“now I speak up”: A Conversation with Hamid & Xiao Ting


By Bettina Hu

On Thursday, we joined Hamid and Xiao Ting at The Moon for a session about Hamid’s debut poetry collection, parsetreeforestfire. As audience members sat on the floor among cushions, it felt like a group of friends coming together after a long period of absence—perfect for the conversation that was going to take place. A line from the first poem-pair—“now I speak up”—sums up what Hamid and Xiao Ting were trying to interrogate in this conversation: what it means to speak in English from a Southeast Asian positionality and Singaporean identity, the act of speaking and speaking out loud, and the relationship between language and identity.

 

We began with the question of whether there was a difference between reading the poems to yourself or out loud. According to Hamid, part of his process of writing was reading the poems out to himself, and as such, he feels that “the poems are meant to be read out loud, they’re meant to be performed. And so sometimes whatever people read on the page may not necessarily translate when they hear me speaking it and that’s sort of been something that’s come up again and again whenever I read out these poems to an audience.”

 

While Hamid shies away from the labelling of his poetry as ‘autobiographical’, for him, his poetry is only autobiographical in so far as it is a product of circumstance. It is undeniable that when he reads it and performs it to an audience, he embodies the speaker. In order to explore the effect of different speakers, Hamid had Xiao Ting read the same poem-pair before he performed it for the crowd. In listening to the two voices contrasted and juxtaposed, it becomes clear that different people approach the poems distinctly.  

 

As Xiao Ting observes, when Hamid reads, he seems to have a specific character and timbre of voice reserved for the recitation, and this is different from the tone that she takes when reading the same poem. She found that in reading the poem-pair out loud, she tripped on words and phrases, and that there were Malay phrases that she wasn’t familiar with.

 

She muses that the textures of the poems and collection as a whole changes with who is reading it out loud, as the places that one might trip are different and dependent on the reader. This allows the poems to become a mirror, reflecting the reader to themselves. For her, although Hamid and his experiences are present in the book, the reader is the one that ultimately has to piece together the puzzle in order to make sense and meaning of the book for themselves. She states that reading 'parsetreeforestfire' was “an invitation for me to see where my loopholes are and whether or not I want to fill them up or not”.

 

For Hamid, it is because of this subjective experience of the book that for him, it’s “pointless” to explain what the book is about. He prefers that “you experience it for yourself” and states that his hope is for the book to “tell you more about you than it does about me”. On the experience of people tripping over words when reading his poetry, he exclaims, “Oh I love it. I love it when people trip over stuff… it’s such a glorious thing to be able to see an interrupted reading process because that tells me that someone is trying–they’re actually trying to get what it is you’re trying to say.”

 

One of the most pressing questions for Xiao Ting was the use of Eurocentric academic references in the third section, “Forest”. Hamid addresses this by revealing his intentions for the section—to unearth and question some of the “basic assumptions that we have when we are speaking through a certain language”. In the section, one of the first mentions of a European thinker was René Descartes’s oft cited line of “I think, therefore I am” and the various French and Latin permutations of the line. For Hamid, “Forest” questions the “very stable ‘I’ from which you speak from and for that reason it just felt very natural for me to start trying to question where do some of these assumptions come from”.

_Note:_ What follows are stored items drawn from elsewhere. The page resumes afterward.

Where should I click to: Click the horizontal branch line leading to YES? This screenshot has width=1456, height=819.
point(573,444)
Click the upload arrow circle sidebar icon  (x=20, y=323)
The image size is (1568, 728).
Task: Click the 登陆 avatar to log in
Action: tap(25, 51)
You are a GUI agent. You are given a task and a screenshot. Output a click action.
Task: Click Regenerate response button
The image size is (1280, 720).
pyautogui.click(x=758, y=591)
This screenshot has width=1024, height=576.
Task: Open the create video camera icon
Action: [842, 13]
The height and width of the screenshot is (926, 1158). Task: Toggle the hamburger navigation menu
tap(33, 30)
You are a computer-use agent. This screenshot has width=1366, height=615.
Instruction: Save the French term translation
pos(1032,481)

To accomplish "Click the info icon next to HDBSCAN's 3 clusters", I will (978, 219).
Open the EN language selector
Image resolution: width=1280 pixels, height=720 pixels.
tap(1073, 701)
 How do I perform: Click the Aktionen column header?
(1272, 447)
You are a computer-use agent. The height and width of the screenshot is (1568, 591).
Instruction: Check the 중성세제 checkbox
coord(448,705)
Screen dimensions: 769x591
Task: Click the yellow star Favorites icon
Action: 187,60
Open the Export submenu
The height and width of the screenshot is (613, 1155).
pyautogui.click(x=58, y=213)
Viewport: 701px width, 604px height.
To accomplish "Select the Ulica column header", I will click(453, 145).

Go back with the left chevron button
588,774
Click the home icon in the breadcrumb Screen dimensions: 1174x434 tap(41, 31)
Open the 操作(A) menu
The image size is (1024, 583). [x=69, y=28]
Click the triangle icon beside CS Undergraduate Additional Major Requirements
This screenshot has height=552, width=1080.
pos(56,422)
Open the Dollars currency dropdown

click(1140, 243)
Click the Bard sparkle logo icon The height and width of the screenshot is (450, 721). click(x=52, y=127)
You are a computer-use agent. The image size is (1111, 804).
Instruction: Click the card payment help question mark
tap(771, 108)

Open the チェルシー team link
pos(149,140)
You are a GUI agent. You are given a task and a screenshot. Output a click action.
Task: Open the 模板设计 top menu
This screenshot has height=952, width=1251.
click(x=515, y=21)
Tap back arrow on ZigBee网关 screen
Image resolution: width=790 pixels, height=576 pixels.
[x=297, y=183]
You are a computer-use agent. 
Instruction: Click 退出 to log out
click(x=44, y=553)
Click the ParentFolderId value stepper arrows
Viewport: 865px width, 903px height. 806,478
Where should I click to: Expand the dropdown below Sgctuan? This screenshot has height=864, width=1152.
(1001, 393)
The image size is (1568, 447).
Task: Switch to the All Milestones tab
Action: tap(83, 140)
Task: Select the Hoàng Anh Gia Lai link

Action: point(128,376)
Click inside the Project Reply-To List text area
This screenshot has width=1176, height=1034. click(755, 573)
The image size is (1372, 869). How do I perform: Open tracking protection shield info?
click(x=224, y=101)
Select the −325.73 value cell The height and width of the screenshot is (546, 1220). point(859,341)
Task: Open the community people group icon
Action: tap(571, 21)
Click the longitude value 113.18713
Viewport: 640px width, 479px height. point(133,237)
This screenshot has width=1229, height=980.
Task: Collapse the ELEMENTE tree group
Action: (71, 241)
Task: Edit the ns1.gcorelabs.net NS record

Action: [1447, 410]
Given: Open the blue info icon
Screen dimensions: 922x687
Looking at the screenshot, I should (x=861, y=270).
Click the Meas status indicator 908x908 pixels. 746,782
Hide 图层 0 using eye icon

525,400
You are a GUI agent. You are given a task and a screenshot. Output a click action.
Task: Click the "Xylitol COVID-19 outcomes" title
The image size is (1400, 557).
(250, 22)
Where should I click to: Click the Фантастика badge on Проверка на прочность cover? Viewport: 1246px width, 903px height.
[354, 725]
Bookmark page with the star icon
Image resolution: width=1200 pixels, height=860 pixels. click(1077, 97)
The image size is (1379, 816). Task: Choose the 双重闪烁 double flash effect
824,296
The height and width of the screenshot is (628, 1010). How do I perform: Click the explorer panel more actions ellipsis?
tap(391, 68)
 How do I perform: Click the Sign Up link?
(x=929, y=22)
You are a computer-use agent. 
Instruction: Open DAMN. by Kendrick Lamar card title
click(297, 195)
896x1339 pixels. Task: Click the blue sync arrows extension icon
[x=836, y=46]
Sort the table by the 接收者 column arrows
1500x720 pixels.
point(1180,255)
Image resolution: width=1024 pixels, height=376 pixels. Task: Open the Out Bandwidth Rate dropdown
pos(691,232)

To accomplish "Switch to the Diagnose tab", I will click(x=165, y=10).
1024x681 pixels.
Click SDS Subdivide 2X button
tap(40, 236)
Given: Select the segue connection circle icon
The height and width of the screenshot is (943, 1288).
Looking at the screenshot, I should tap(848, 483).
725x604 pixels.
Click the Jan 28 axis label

In the section, he cited Descartes, acknowledging how the question of radical doubt underpins fundamental ideas in modern philosophy, but also rallied against the importance given to Descartes by the canon with the use of the Singlish persona in the footnotes, stating that “to me it felt so delicious to be able to say actually, does that really matter?’ because in the Singlish it doesn’t matter.”

 

For me, the most interesting nugget from the session was the realisation that Hamid shared nearing the end of the session. He shares that when he arrived at the end of the writing process, he realised that “the kind of languages you speak are entirely conditional”. He continues:

“There’s nothing permanent about what we’re speaking, at least for us. I don’t know for other countries, but at least in my circumstances… And so there is no particular reason why I should be privileging one language over the other. Whether or not I’m proficient in the various languages I do know is a separate matter but at the very least there shouldn’t be any reason why I should be speaking English over speaking Malay or speaking Chinese…”

 
I feel that it is important to realise the weight and meaning behind the languages we speak, to interrogate the reasons why we privilege one language over others in the ‘formal’ realm of schooling, bureaucracy and work. To come to the realisation that the languages we speak are conditional is at once freeing and constraining, and this carries its own ramifications. Hamid continues on this train of thought in an answer to an audience question, where he expands on the idea:

“I’m trying to understand what the implications of saying something like ‘the languages I speak are entirely conditional to my circumstances’ because to me, the implications of that seem to be much more scary than what it sounds. It doesn’t just mean that you can pick up any language you desire and then time just becomes a factor of how proficient you are in it. It also means that the decision to speak in a particular language will inform certain things about you—like your worldview or how those languages that you do want to learn construct how you perceive things.”

 

The conversation left me feeling as the initial reading of the book did–intrigued, full of wonder, with the experience of pockets of laughter, but also filled with new questions to think about. Are we entirely accountable to the conditions and parameters set by the languages that we speak? How can we try to break out of the specific worldview that we inhabit? Keeping the idea of the text as a mirror in mind, I return to my copy of 'parsetreeforestfire' to see if I can see myself more clearly.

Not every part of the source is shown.